Women comprise around one-third of the economics profession in Australia. This figure has not budged for several decades and there are indications that women’s share of students in the education pipeline is shrinking. Women’s underrepresentation in economics is evident across the public, private and academic sectors, and is most acute among senior levels.
In response to the persistent underrepresentation of women in the economics profession in Australia, the Women in Economics Network (WEN) was created in 2017 as a nationwide, multi-sectoral association for female economists in Australia, as part of the Economic Society of Australia (ESA).
Though still in its infancy, WEN’s impact is evidenced by an increase in women’s share of ESA membership from 25 per cent to 40 per cent within a year of WEN’s creation. Female memberships with the ESA rose by 90 per cent.

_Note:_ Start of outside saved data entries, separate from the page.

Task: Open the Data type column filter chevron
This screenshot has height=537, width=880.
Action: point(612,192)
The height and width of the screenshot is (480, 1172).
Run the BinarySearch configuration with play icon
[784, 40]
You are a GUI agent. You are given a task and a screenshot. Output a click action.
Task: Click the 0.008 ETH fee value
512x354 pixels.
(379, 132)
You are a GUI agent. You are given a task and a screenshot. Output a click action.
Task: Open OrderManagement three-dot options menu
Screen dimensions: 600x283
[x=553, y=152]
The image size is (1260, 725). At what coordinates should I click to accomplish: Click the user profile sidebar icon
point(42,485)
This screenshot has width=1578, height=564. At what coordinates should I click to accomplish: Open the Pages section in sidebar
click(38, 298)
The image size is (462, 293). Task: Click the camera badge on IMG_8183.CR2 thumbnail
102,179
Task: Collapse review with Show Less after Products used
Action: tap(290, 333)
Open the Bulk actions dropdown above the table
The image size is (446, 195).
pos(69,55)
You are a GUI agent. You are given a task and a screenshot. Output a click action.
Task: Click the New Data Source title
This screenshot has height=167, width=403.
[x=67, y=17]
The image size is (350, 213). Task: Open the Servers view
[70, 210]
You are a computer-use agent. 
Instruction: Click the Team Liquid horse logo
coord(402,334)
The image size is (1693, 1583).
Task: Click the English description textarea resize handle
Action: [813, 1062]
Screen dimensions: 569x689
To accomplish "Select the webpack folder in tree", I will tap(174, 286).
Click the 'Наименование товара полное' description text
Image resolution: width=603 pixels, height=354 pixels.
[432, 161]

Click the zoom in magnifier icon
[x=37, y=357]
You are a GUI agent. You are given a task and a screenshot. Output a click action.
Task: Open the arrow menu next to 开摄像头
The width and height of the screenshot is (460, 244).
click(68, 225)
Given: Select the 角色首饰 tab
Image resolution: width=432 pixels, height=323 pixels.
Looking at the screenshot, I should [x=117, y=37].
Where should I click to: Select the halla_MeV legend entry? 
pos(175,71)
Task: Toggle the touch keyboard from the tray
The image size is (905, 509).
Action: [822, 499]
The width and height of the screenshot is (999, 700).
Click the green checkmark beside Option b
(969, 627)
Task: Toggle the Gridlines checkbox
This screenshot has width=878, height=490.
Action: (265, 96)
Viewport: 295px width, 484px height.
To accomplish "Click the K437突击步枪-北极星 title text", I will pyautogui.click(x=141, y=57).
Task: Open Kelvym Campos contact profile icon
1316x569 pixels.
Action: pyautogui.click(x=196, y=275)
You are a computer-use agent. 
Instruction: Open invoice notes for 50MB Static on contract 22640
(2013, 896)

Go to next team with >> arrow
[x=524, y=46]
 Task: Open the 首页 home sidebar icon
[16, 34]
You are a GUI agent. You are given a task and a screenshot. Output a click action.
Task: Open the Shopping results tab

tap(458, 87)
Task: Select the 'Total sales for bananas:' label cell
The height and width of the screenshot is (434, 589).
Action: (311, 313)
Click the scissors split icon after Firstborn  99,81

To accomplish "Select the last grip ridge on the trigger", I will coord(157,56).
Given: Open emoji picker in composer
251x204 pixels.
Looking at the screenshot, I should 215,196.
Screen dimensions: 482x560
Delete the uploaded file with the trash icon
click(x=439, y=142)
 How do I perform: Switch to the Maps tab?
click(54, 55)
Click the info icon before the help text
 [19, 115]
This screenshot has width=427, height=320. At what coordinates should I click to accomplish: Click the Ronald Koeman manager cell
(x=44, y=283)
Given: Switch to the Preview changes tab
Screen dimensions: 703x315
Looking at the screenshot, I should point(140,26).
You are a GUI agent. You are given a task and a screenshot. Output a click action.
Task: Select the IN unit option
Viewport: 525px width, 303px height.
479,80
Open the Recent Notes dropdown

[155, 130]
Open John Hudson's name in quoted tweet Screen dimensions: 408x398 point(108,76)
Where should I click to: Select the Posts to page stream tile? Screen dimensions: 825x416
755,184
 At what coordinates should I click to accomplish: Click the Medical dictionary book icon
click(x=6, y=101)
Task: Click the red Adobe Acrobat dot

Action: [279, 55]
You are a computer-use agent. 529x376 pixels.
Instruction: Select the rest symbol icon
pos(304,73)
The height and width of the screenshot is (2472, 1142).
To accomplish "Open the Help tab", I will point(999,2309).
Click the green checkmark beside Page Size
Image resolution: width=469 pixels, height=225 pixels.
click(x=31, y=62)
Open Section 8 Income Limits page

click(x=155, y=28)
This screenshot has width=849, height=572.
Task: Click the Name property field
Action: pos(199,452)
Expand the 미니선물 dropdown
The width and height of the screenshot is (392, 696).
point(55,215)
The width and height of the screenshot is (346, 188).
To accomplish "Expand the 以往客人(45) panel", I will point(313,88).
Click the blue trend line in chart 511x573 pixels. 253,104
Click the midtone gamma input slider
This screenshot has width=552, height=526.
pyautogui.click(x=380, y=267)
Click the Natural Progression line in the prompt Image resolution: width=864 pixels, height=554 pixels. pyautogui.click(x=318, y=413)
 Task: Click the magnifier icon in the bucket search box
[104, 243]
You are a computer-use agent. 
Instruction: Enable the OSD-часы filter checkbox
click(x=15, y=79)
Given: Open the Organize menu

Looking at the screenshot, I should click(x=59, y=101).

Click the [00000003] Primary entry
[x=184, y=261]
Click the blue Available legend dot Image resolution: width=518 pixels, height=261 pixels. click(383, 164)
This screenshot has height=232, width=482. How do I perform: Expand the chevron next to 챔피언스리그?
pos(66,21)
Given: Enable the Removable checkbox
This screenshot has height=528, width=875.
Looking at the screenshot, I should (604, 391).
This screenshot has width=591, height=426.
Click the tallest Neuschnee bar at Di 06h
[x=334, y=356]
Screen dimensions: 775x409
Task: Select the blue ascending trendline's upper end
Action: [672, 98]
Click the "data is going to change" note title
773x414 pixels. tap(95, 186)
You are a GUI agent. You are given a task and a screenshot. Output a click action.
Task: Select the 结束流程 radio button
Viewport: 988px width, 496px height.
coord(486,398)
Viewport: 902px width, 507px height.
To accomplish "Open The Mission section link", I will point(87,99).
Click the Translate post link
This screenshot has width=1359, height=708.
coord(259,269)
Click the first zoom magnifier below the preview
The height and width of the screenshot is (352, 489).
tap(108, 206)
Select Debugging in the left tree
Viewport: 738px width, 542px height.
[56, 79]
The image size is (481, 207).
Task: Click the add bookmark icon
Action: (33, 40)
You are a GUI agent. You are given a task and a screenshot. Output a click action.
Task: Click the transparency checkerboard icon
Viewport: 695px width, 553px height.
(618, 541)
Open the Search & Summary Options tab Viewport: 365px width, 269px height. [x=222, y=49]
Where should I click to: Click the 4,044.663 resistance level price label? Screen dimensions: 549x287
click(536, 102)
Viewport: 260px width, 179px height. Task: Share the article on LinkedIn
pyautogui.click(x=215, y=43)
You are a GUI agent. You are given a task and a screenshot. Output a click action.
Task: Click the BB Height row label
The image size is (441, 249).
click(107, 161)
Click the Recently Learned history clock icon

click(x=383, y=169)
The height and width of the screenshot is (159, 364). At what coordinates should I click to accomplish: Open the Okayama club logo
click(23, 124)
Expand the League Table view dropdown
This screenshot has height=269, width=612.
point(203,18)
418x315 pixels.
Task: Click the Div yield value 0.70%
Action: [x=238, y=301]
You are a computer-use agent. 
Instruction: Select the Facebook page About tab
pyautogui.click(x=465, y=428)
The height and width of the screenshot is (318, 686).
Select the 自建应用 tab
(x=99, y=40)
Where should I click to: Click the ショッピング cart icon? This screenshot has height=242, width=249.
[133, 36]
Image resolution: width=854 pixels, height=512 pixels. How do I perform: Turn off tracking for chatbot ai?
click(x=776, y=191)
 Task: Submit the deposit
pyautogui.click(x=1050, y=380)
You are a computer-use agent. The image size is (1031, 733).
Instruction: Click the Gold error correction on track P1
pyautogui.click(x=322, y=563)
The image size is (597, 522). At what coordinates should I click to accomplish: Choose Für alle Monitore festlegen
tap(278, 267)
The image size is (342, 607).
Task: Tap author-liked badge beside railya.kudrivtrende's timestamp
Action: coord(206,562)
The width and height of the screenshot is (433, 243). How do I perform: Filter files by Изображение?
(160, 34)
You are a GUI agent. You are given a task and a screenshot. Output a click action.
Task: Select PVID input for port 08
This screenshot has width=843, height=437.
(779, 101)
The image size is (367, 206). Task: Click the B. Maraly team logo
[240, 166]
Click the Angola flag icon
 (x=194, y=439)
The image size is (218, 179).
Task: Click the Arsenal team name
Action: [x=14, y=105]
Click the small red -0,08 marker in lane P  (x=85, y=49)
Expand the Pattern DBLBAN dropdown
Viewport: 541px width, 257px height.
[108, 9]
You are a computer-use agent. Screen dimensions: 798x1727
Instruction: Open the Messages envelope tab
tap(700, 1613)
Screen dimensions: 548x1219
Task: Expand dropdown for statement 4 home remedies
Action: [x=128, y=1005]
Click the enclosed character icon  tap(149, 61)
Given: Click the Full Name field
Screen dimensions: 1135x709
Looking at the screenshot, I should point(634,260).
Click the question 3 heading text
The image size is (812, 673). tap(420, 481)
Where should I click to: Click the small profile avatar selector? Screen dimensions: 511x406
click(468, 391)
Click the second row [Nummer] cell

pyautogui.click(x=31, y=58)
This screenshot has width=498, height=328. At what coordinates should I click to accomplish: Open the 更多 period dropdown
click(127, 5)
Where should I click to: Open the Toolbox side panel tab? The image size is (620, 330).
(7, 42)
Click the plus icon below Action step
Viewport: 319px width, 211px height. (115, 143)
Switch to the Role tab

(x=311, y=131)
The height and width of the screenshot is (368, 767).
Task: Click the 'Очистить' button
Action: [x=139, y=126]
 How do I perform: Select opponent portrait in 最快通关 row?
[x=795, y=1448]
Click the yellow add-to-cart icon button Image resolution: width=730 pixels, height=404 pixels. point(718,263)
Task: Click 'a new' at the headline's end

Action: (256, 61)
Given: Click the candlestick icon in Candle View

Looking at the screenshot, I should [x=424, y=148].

To support broader global efforts to improve diversity and inclusion in the economics profession, this paper provides a statistical picture of women’s representation in economics in Australia and the evidence-based steps taken to establish WEN and to design its initiatives.
WEN’s impact is evaluated across a range of quantitative and qualitative metrics. The evaluation includes a case study of WEN’s mentorship program for university students that was delivered as a behavioural intervention and evaluated as a randomised control trial. Drawing on practical experiences and research insights, the paper also identifies some of the challenges encountered and the lessons that can be shared with similar organisations globally that are pursuing diversity and inclusion goals.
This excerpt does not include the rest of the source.